BRIEF A:
In the St. Patrick's Day post about luck, who wrote the article that the writers revisited this week?
BRIEF B:
Continue the St. Patrick's Day post about luck from its final sentence.

PROVIDED PASSAGE:
Start of Block
Friday, March 17, 2017

Luck, or Something Like it?

It's Friday, which will mean another poker tournament at the casino south of our town. We wonder if the crowd will be larger than usual, because of what day of the year it is.

Long before there was a band named "Green Day," there was St. Patrick's Day - when people (if you believe the stereotypes) are expected to wear green, drink green beer, eat corned beef and dance jigs. Some people have even associated the day with "good luck."

We found an article online five years ago that challenged that thinking - and went farther, to challenge the whole idea of "luck." We revisited that article this week at the suggestion of the author. That author now happens to be our church Pastor. Based on his reasoning....

Even giving credit to luck casually in our speech is a slight to God, who is the true source of all blessings.

This is why when others say, "Good luck, all in" during a poker tournament, we don't. And the reasoning about blessings goes back a long way....
The Lord had said to Abram.... "I will make you into a great nation and I will bless you; I will make your name great, and you will be a blessing." - Genesis 12:1-2
God was (and is) the original blesser. But there's a problem here, because our Pastor's article also says:

When blessings come upon an individual, they typically are linked to physical and/or spiritual obedience and good works. God plainly tells us that blessings are a result of our actions.
End of Block
RECORDED INFORMATION:
Start of Block
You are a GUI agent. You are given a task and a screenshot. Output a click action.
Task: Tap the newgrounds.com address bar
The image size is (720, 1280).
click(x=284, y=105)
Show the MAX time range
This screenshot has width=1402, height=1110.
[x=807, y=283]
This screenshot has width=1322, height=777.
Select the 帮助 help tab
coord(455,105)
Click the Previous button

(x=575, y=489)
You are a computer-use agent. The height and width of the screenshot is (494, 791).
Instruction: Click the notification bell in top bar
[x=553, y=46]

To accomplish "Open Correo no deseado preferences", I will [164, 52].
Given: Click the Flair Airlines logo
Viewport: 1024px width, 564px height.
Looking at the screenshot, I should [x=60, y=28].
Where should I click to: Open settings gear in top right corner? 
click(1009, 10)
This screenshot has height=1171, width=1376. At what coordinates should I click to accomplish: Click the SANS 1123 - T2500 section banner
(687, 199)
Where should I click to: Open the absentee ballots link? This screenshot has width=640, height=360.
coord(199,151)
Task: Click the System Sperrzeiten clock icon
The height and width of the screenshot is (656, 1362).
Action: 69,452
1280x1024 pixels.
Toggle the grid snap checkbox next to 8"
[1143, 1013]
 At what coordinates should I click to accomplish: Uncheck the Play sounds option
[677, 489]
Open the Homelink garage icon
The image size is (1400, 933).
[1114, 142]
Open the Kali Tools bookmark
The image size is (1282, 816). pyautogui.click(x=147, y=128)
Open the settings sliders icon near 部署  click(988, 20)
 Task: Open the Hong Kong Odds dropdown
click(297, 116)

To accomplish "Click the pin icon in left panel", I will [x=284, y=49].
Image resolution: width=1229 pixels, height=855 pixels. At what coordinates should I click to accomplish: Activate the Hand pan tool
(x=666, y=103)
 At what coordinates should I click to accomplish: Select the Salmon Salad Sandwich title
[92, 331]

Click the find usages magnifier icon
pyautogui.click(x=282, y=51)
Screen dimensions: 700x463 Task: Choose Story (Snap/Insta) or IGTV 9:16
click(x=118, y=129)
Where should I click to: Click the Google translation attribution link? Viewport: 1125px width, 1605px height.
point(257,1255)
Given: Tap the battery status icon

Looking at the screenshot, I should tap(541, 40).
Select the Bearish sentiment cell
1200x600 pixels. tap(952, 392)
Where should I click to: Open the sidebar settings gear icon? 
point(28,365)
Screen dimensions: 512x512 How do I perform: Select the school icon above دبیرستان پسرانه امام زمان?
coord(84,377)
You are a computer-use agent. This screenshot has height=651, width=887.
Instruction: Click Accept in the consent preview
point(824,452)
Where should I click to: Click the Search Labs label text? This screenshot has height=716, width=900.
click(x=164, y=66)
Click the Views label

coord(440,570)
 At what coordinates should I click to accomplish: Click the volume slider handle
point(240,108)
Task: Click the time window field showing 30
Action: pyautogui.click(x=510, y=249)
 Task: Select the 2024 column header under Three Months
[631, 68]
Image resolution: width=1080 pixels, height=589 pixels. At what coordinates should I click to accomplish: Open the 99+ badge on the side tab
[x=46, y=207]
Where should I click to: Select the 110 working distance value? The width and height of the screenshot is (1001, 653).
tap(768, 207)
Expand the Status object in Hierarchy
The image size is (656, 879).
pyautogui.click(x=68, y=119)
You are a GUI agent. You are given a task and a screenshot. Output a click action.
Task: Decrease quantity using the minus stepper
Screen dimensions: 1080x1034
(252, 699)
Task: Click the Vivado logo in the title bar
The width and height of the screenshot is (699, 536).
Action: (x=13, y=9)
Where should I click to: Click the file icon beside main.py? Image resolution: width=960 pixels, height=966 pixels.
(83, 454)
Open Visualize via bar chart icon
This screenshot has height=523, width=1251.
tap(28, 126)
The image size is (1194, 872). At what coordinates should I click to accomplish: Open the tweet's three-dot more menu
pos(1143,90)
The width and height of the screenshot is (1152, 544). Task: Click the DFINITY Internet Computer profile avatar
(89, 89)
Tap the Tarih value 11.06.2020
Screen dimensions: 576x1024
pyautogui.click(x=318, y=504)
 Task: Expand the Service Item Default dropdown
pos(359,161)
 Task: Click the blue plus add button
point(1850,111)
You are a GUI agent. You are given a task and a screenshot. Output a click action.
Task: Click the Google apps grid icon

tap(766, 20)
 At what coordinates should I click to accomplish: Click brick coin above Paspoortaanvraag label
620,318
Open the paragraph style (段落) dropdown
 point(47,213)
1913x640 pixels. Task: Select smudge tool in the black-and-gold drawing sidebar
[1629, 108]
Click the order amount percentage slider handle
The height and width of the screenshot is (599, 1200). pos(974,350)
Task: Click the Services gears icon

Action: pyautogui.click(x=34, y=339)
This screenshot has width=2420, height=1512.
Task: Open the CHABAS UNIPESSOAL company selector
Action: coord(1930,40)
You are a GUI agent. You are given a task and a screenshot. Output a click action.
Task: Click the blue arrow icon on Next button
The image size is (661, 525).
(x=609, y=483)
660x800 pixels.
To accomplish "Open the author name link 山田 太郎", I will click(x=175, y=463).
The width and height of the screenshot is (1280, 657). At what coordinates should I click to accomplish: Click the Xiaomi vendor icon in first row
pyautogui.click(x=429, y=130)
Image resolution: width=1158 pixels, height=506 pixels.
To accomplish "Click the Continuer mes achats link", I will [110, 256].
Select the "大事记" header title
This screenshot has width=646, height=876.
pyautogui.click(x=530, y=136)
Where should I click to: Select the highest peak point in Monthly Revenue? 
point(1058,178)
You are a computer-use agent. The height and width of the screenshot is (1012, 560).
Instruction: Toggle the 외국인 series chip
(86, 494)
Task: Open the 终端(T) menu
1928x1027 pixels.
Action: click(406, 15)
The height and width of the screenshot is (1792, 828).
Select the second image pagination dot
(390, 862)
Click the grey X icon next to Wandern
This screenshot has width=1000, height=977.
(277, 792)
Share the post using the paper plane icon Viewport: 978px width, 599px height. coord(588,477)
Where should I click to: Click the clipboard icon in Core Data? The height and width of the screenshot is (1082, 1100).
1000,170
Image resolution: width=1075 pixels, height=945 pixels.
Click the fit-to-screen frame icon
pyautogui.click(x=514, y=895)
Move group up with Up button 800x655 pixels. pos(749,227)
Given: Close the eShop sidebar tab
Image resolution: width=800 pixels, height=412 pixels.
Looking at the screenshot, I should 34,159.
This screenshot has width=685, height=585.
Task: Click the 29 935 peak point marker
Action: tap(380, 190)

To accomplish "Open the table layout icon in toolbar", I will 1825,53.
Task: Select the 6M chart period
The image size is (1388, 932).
End of Block
ANSWER SPACE A:
Their church Pastor wrote it.

ANSWER SPACE B:
We can say Abram (eventually renamed Abraham) was blessed for doing what God told him to do (Genesis 12:1, 4). But what did Abram do to be selected by God in the first place? Even that was a blessing from God - but the Bible doesn't provide any explanation.

Perhaps that moment was a-typical. But there's also this reminder:
....He causes his sun to rise on the evil and the good, and sends rain on the righteous and the unrighteousness. - Matthew 5:45

Whether you want a sunny day or need rain to end a drought, God sometimes blesses everybody - whether you're a believer or not. So if an atheist hits the poker jackpot, Christians really don't need to scratch their heads and wonder why. It could be that God has a bigger lesson to teach them.

We'll get back to this in a future post. But for now, we plan to skip the Friday casino tournament this week - not because of what the world calls the day, but because we're too busy to play right now. We hope you're not too busy to go over that article from 2012, and offer comments with your thoughts about it.